House, Flood, Natural Disaster & NHC Claims
Q: My earthquake or flood claim has been under-settled. What are my options?
Under-settlement is one of the most common insurance disputes Tim handles. Insurers and Toka Tu Ake (the Natural Hazards Commission, formerly EQC) frequently offer settlement amounts that do not cover the full cost of reinstating a property to its pre-damage condition, particularly where the damage is complex or the property is in a high-risk area.
Tim works with structural engineers, geotechnical engineers, and quantity surveyors to build an evidence-based case for the true cost of repair or replacement. He has acted for homeowners in claims arising from the Canterbury earthquakes, Auckland Anniversary Floods, and Cyclone Gabrielle.
Q: What is Toka Tu Ake / NHC and how does it work?
From 1 July 2024, the Earthquake Commission (EQC) was renamed Toka Tu Ake — Natural Hazards Commission (NHC) under the Natural Hazards Insurance Act 2023, which replaced the old Earthquake Commission Act 1993. The statutory insurance scheme is now called NHCover.
For natural hazard events occurring from 1 July 2024, NHCover covers residential buildings up to $300,000 plus GST. If damage exceeds this cap, the balance passes to your private insurer. For events before 1 July 2024, the old EQC rules and cap amounts continue to apply.
Q: The NHC has capped my claim and handed it to my private insurer. What happens next?
When the NHCover cap is exceeded, the claim passes to your private insurer for the balance. Disputes can arise at this interface — particularly where there is disagreement about the scope or value of damage, or whether particular damage is covered by NHCover, your insurer, or neither. Tim assists homeowners in navigating this process, challenging decisions, and ensuring the full extent of their loss is properly assessed.

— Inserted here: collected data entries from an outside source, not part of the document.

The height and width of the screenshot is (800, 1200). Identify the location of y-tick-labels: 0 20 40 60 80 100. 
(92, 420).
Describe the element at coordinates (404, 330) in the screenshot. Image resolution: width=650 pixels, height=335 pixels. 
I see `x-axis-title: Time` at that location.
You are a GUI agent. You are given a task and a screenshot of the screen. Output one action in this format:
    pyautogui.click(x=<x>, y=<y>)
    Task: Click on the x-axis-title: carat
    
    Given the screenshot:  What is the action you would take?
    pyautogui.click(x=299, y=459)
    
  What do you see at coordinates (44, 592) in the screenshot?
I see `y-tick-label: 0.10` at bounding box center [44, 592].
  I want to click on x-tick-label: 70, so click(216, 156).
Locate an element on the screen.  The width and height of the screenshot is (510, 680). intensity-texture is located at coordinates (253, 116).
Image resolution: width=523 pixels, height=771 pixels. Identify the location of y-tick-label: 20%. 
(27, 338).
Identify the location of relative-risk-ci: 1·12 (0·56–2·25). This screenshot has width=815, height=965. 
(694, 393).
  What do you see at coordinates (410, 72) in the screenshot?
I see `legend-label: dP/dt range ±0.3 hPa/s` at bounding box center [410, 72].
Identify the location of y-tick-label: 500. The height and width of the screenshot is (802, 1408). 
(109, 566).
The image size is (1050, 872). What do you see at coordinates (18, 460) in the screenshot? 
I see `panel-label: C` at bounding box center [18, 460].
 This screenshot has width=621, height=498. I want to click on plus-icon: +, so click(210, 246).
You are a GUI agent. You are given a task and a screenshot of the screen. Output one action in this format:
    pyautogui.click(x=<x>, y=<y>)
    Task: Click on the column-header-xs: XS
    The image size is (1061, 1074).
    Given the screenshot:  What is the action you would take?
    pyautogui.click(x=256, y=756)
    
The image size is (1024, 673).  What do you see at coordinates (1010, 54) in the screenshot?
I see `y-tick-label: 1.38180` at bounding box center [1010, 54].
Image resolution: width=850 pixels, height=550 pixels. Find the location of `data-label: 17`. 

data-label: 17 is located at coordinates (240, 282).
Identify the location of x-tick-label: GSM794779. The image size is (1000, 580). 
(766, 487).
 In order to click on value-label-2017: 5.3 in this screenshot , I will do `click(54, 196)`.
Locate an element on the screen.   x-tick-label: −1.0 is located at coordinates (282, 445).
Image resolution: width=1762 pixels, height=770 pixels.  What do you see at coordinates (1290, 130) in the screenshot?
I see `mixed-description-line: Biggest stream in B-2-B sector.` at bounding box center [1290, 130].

Q: Can I challenge my insurer's repair methodology?
Yes. Insurers sometimes propose a repair methodology that is technically deficient, underscoped, or that fails to properly reinstate the property.
In a Property Damage claim as with any insurance claim, the onus of proof rests with the policyholder. Therefore, it is your responsibility to prove that that there is damage that is covered by the policy and how much it will cost to remedy that damage. This means taking an active role in gathering and organising expert evidence to support your claim.
Tim works alongside engineering and construction experts to identify and challenge deficient repair proposals, and has successfully achieved substantial increased settlements for clients in this situation.
Costs & Process
Q: How much does it cost to dispute an insurance claim with Tim Gunn?
Tim offers a no-obligation initial discussion at no charge.
For insurance review cases, Tim offers a no-obligation initial discussion at no charge, followed by a fixed-fee initial consultation of $750 plus GST, which includes a review of your claim, the reasons for the declinature and providing initial advice. There is then an option of a further fixed fee of $1,500 plus GST for a formal letter of challenge, suitable for use in either internal dispute resolution (IDR) or with the IFSO
For all other litigation matters, Tim charges an hourly rate set out in his Terms of Engagement, and provides clear advice on expected costs and strategy at every stage.
Q: Can I use the Insurance & Financial Services Ombudsman instead of a lawyer?
Yes, the IFSO scheme is a free external dispute resolution service available to policyholders in NZ for disputes up to $500,000 plus GST (this limit increased on 18 July 2024). It is a good option for straightforward disputes. However, for complex claims or high-value matters legal representation can assist in achieving significantly better outcomes. Tim can advise whether the IFSO route or direct legal action is the better strategy for your situation — and can prepare a formal letter of challenge for a fixed fee of $1,500 plus GST if the IFSO route is appropriate.